Yet she feels her finest achievement to date was winning the under-20 title at the Celtic International cross country, in Ayr, Scotland, back on January 24th. For a start it was her first time to represent Ireland, and she also found herself running harder over the 7 kilometre race then she'd thought possible.

"That was my best race so far," she says, "but also my most difficult. I'd heard just before the race that one athlete in there was very good but I didn't know who she was. When she ran off I knew it was her, but I felt I still had to run hard to beat her, to get a good result. But at 4km I realised she was flying, so I had to let her go and run on my own."

Part of the problem was that the senior race was run with the under-20s, and it turned out the athlete ahead of her was Scotland's Liz McColgan, former World 10,000 metre champion and still competing at a high level. Gebrezgi eventually finished a minute behind in second place, but beat several other seniors and was a long way ahead of the next-best under-20.

That love of running was something she only discovered when she was 15 and during her final year of school in Eritrea.

Winning a local race qualified her to run in the national trial, and from there she was selected to run in Leopardstown.

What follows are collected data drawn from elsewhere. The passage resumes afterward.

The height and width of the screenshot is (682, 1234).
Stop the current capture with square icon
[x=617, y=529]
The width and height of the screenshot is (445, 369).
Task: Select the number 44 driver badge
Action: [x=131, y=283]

Although it was her first time out of the country, even seeing an aeroplane, her family decided she shouldn't return. Military service would have been required once she did, and the only way out of that was marriage.

So armed only with her own independence and courage she went from Leopardstown to the refugee centre on Dublin's Navan Road, where she was brought in as an unaccompanied minor. From there her story takes a unique and fortunate twist.

Living in the area was Mary McKenna, former international 800-metre runner and now coach at Celtic Junior Athlete Club. She'd left her number at the centre on the off chance that someone might ever inquire about running. Exactly a week after Leopardstown, where she'd worked as a volunteer, she got a call from Sr Breege Keenan at the centre, and that was the start of a precious bond between McKenna and Gebrezgi.

When McKenna first called in she found Gebrezgi still wearing her red Eritrean tracksuit. And, she adds, "she had as much English as I had Eritrean". But within days she had the young athlete joined up with her club, running freely on the Polo Grounds of the Phoenix Park and starting the slow and difficult process of adapting to a new life in Ireland. And still her running potential remains largely untapped.

Now two years on and just turned 18, Gebrezgi is in the Leaving Cert class at St Mary's Dominican Convent, Cabra, and gradually putting her old life behind her, but not the memory of her mother and sisters, whom she hasn't seen for two years but hopes can come to Ireland later this year.

"I'm happy with everything in Ireland now," she says. "I'm happy with my school, and I'm happy with my running. I only miss my family. And I want to be the best athlete I can, and hopefully that will mean going to the Olympic Games in the future."

And if she ever does make it there, expect her to wear the green vest of Ireland with pride.